Jim Lawson

Profile
- Positions: End and Placekicker

Personal information
- Born: March 11, 1902 Chelsea, Indiana, U.S.
- Died: January 3, 1989 (aged 86) Carmel-by-the-Sea, California, U.S.
- Listed height: 5 ft 11 in (1.80 m)
- Listed weight: 190 lb (86 kg)

Career information
- High school: Long Beach Polytechnic (Long Beach, California)
- College: Stanford

Career history
- Los Angeles Wildcats (1926); New York Yankees (1927);

Awards and highlights
- Consensus All-American (1924); 2× First-team All-Pacific Coast (1923, 1924);
- Stats at Pro Football Reference

= Jim Lawson (American football) =

American football player (1902–1989)

James Willmer Lawson (March 11, 1902 – January 3, 1989) was an American football end and placekicker. He played college football for the Stanford football team of Stanford University, and was a consensus first-team All-American in 1924. He played professionally for the New York Yankees of the National Football League (NFL), and the Los Angeles Wildcats of the American Football League.

==Early life and college==
James Willmer Lawson was born on March 11, 1902, in Chelsea, Indiana. He attended Long Beach Polytechnic High School in Long Beach, California.

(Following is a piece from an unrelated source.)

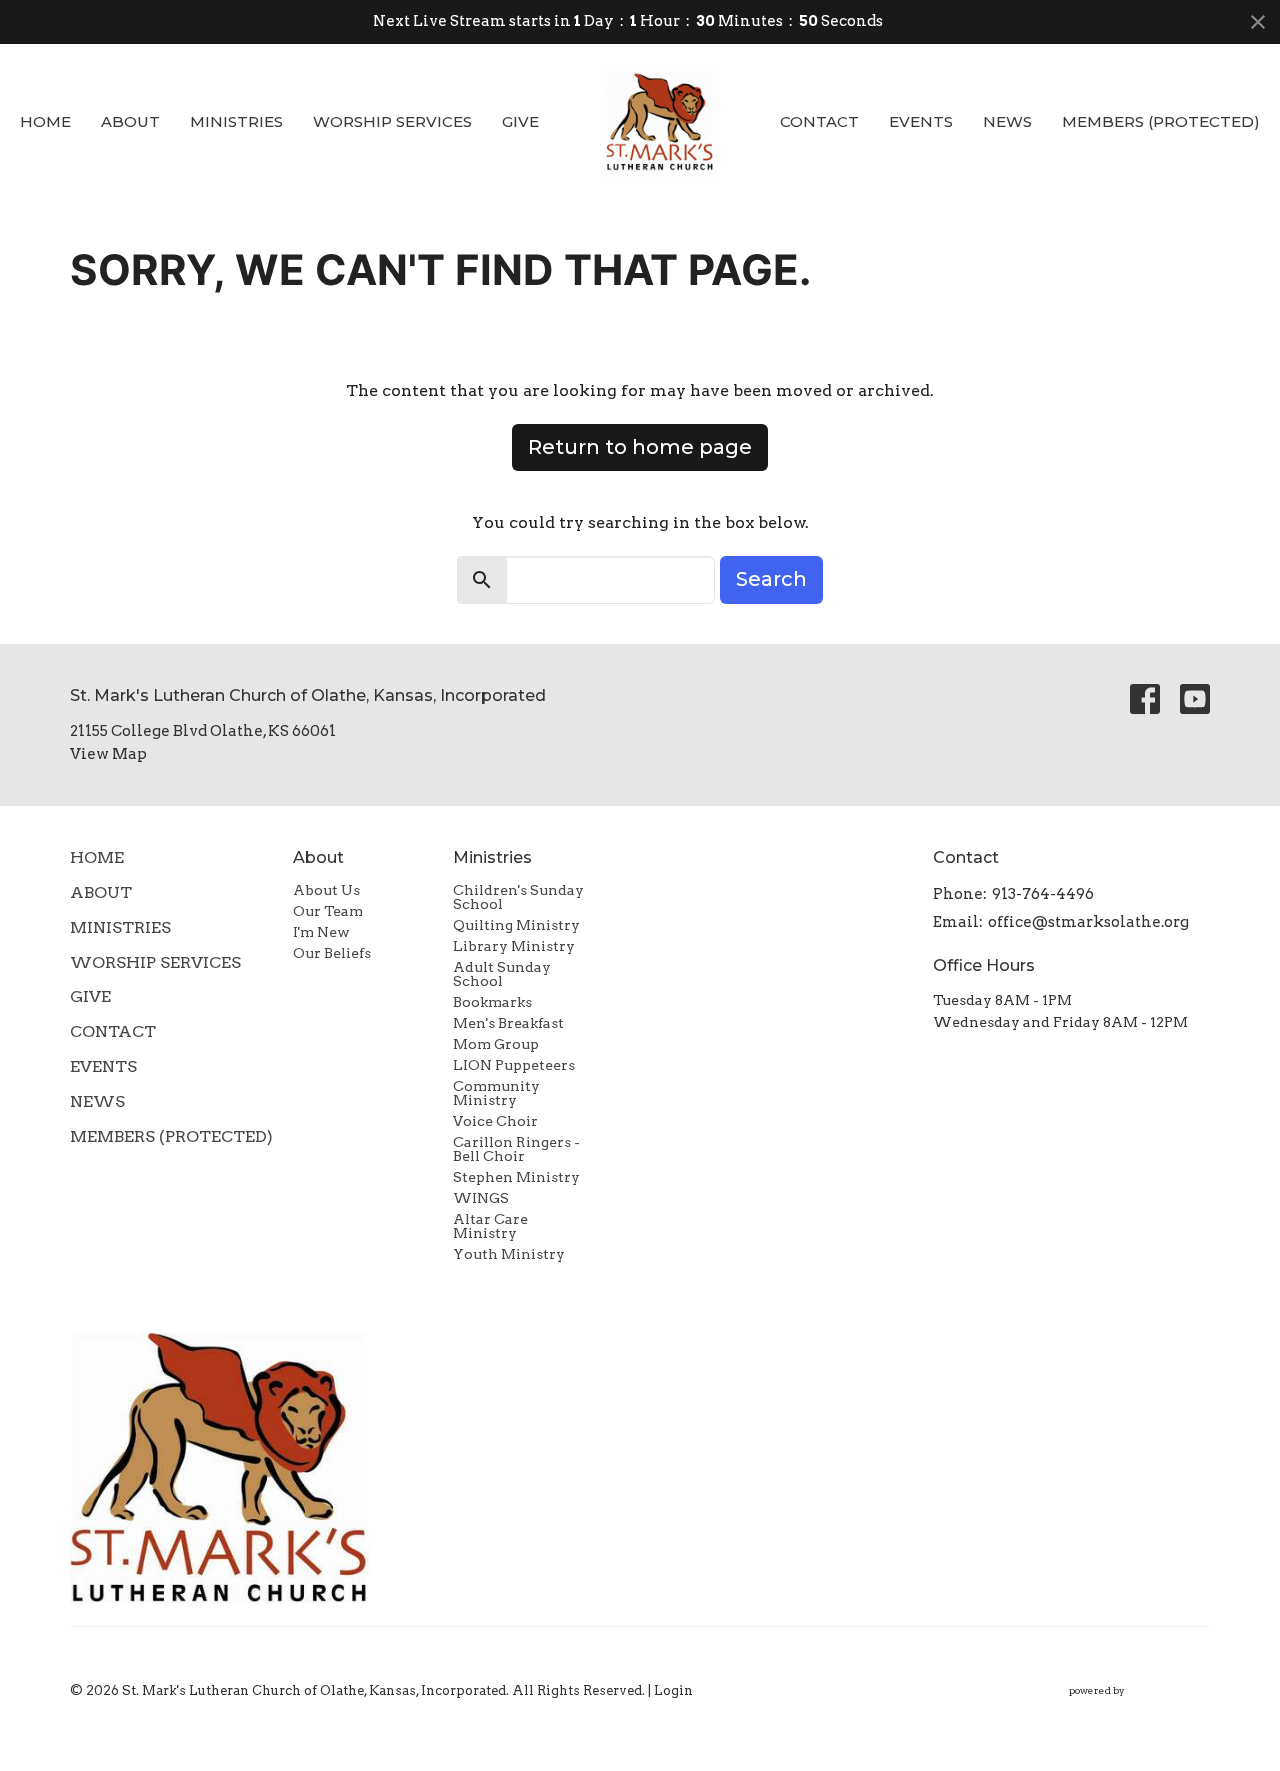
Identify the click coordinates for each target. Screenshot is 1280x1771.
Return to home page (640, 447)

Lawson was Stanford University's first All-American, a consensus selection, in 1924. The 1924 Stanford football team went 7–1–1 and appeared in the 1925 Rose Bowl against Notre Dame in a losing effort. Lawson was also named first-team All-Pacific Coast Conference at end by the United Press in both 1923 and 1924. He was inducted into the Stanford Athletics Hall of Fame.

==Professional career==
Lawson kicked four extra points and two field goals for the Los Angeles Wildcats in 1926. He played in 11 games for the New York Yankees in .

==Personal life==
Lawson died on January 3, 1989, in Carmel-by-the-Sea, California.